I don't have anything like this in the book i've been studying from so i've no idea how to complete the question.

Thank you for any help
• Jun 7th 2012, 01:37 PM
Plato
Re: basic vectors help
Quote:

Originally Posted by disintegration
Attachment 24043

ABCD is a rectangle. I have the coordinates of A (4, -2, 3), B (2, 0, -1) and C (5.5, 5.5, 0).

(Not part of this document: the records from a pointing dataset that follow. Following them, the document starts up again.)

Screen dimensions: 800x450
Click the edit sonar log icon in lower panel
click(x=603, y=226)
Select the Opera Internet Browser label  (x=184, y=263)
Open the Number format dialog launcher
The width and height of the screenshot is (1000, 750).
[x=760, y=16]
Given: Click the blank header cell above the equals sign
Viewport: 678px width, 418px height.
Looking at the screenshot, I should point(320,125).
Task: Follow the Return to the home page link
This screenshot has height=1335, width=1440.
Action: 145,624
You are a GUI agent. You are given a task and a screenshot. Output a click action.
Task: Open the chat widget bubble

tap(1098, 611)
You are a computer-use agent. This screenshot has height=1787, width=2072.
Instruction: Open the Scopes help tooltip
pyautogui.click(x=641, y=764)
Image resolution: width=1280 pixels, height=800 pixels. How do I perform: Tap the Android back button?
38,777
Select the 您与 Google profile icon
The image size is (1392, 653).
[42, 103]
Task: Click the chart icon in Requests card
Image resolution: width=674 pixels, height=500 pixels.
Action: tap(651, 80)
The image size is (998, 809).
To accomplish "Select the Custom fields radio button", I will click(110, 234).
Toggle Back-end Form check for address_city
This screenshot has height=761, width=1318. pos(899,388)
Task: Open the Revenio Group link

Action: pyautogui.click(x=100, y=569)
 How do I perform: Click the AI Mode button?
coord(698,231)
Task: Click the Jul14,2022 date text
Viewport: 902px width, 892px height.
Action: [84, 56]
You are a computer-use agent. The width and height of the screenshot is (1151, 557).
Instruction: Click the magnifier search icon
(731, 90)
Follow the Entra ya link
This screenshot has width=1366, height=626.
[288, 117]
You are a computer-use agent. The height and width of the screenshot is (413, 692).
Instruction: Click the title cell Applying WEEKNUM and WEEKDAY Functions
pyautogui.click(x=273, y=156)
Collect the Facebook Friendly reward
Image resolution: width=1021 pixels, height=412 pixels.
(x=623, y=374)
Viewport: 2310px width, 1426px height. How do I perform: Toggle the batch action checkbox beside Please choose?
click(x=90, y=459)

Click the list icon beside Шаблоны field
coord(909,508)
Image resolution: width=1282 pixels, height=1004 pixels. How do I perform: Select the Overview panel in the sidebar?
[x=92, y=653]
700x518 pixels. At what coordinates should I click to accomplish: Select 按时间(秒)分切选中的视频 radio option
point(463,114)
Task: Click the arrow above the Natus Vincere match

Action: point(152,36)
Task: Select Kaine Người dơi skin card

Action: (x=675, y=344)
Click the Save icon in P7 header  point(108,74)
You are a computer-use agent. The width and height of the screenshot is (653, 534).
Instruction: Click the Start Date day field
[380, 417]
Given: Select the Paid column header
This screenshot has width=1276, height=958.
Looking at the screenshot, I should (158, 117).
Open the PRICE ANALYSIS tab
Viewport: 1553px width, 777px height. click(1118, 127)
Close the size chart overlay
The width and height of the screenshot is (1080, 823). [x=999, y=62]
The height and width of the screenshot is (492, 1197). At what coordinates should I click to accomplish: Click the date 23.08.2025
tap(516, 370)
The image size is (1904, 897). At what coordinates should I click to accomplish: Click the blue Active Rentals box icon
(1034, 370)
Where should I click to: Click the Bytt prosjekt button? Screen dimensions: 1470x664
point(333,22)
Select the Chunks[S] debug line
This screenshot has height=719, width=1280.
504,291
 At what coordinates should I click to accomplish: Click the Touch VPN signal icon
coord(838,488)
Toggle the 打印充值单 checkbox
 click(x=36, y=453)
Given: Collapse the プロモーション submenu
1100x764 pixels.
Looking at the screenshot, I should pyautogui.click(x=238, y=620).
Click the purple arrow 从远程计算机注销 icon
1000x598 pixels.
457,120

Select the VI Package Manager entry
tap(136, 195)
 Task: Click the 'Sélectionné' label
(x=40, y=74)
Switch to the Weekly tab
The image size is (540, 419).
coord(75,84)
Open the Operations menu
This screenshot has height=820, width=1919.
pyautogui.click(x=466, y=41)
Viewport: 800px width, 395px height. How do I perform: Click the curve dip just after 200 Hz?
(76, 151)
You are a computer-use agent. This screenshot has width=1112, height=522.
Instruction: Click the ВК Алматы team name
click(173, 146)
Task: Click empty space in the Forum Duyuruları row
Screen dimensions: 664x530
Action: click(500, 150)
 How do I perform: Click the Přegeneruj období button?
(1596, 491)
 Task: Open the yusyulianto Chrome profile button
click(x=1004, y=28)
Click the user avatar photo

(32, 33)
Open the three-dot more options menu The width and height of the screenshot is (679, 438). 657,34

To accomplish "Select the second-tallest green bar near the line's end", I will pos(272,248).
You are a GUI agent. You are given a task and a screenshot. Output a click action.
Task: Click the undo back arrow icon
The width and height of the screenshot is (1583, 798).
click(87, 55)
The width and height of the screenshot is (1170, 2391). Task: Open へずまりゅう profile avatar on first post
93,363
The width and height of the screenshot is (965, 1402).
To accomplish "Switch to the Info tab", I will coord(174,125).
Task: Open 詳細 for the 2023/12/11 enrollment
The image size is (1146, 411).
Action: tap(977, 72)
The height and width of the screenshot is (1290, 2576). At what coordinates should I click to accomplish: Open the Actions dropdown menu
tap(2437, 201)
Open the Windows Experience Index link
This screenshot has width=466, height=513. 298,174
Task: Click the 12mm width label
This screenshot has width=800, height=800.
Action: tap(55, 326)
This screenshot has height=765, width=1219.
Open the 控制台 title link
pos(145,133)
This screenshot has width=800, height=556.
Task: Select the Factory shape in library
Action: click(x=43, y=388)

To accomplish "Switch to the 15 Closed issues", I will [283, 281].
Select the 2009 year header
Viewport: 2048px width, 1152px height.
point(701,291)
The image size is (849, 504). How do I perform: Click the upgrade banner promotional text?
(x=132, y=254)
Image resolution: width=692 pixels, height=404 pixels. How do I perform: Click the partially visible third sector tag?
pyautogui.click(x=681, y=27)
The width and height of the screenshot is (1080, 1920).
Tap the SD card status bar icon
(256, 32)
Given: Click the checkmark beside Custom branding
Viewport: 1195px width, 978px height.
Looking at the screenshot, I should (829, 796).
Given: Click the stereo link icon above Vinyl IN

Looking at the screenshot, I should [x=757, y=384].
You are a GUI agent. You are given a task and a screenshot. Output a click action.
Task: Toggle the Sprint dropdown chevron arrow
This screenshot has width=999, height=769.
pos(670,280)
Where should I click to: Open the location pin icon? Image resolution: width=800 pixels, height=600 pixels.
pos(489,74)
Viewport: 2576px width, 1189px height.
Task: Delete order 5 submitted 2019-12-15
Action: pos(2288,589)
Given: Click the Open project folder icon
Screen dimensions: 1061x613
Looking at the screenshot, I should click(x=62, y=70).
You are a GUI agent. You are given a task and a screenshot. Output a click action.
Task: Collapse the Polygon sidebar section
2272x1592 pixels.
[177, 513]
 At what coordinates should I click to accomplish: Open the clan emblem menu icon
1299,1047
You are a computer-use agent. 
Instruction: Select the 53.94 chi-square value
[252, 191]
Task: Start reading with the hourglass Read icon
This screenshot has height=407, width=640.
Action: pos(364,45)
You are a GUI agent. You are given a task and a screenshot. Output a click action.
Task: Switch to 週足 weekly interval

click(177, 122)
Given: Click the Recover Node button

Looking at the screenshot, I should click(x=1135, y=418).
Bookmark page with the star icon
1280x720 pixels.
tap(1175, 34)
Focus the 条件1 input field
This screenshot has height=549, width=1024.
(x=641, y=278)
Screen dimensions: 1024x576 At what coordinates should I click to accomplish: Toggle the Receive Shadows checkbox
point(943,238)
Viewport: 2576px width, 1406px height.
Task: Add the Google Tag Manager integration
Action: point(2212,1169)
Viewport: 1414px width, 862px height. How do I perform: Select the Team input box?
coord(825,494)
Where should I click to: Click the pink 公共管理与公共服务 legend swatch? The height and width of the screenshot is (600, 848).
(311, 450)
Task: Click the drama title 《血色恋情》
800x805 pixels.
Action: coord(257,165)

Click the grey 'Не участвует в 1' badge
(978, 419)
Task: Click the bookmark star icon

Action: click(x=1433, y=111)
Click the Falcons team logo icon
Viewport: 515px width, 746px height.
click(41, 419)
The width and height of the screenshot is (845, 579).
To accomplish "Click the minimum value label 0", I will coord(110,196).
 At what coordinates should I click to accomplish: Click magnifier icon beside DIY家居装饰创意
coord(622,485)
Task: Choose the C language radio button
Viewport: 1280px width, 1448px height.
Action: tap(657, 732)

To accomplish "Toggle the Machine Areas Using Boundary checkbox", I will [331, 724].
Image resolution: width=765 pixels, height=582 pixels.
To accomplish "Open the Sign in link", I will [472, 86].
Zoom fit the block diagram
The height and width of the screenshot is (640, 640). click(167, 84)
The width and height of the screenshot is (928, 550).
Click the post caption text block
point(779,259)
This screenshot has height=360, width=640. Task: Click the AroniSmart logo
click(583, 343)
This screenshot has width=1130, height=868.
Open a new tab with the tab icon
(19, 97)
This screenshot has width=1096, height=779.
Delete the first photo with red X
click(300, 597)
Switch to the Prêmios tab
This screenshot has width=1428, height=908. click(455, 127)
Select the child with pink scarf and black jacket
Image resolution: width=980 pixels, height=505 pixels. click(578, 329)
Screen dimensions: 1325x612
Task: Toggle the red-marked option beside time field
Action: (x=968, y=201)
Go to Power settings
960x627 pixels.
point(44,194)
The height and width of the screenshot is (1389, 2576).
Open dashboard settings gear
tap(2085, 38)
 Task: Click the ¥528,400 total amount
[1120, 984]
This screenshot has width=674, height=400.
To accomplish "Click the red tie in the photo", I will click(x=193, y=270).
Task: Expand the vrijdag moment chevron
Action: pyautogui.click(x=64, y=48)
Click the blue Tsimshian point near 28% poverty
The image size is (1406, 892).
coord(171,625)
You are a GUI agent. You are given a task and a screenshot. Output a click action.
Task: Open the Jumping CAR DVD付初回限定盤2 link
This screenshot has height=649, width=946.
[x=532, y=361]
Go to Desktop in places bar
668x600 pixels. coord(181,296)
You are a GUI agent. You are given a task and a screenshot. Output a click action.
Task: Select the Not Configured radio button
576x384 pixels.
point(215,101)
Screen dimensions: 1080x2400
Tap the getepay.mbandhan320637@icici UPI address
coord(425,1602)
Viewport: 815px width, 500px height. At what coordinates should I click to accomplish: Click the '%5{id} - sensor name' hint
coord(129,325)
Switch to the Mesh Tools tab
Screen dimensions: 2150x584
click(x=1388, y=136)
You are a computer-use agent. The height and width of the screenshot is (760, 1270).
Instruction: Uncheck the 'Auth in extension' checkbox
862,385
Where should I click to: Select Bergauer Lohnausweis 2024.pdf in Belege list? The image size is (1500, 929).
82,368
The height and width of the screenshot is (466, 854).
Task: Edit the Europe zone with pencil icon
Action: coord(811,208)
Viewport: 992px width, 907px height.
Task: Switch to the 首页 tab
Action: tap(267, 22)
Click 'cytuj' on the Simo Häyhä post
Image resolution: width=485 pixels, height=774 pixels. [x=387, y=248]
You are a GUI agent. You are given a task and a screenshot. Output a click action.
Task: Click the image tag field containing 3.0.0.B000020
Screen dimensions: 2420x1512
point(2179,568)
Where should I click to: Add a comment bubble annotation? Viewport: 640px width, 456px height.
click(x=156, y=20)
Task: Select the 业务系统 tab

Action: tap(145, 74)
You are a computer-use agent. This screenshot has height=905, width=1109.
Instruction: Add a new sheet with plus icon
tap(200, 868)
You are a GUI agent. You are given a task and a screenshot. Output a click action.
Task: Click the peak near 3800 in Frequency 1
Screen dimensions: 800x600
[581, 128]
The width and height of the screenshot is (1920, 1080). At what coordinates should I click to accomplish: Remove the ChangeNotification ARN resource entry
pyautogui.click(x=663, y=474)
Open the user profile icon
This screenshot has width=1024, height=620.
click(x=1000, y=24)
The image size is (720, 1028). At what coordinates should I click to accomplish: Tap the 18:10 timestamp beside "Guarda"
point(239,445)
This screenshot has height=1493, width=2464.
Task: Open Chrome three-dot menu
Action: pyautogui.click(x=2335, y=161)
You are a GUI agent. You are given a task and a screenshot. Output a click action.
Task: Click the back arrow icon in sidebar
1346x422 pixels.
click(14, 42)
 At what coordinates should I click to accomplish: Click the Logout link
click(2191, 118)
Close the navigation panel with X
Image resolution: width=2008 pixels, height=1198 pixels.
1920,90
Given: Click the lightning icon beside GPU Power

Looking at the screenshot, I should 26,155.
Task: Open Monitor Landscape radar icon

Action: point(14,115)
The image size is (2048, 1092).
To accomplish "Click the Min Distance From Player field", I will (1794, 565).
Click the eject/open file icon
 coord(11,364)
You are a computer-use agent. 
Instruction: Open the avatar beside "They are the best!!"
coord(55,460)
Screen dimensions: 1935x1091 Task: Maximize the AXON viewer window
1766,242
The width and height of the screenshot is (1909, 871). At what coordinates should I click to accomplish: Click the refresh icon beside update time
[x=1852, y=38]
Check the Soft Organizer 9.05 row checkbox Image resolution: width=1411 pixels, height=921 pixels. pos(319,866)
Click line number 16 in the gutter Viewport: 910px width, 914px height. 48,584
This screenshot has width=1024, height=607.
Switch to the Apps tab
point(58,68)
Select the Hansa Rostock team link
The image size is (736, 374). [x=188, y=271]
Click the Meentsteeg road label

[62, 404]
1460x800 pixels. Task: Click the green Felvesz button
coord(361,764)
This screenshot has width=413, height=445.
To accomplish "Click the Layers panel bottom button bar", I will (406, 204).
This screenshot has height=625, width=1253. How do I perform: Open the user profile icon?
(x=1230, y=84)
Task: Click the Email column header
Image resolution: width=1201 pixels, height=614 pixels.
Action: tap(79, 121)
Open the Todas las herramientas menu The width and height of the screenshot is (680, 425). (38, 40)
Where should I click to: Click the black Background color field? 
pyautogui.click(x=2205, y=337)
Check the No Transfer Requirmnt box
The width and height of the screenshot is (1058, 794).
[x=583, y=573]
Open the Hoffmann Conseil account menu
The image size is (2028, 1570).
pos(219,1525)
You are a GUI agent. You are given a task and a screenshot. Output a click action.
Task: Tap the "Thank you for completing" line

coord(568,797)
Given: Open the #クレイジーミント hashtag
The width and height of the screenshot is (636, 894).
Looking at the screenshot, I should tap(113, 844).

To find D i'm told by the markscheme that OD = OA + BC. What does this actually mean?

You can find $D=C+(A-B).$
• Jun 7th 2012, 01:44 PM
HallsofIvy
Re: basic vectors help
What I would do is this: find the equation of the plane, containing B, perpendicular to the vector AB. Determine where the line l crosses that plane. That will be the point "C". After that, it should be easy.
• Jun 8th 2012, 05:12 AM
disintegration
Re: basic vectors help
Quote:

Originally Posted by Plato
You can find $D=C+(A-B).$

This is the thing, I don't understand these basics or why that will give the coordinates of D. Is there anywhere I can learn this stuff?
• Jun 8th 2012, 05:24 AM
Plato
Re: basic vectors help
Quote:

Originally Posted by disintegration
This is the thing, I don't understand these basics or why that will give the coordinates of D. Is there anywhere I can learn this stuff?

It is basic geometry. Opposite sides of a rectangle are parallel and have the same length.
In case of vectors this means $\overrightarrow {BA} = \overrightarrow {CD}$.
$A-B$ gives us $\overrightarrow {BA}$ this we get $D$ by $C+(B-A)$.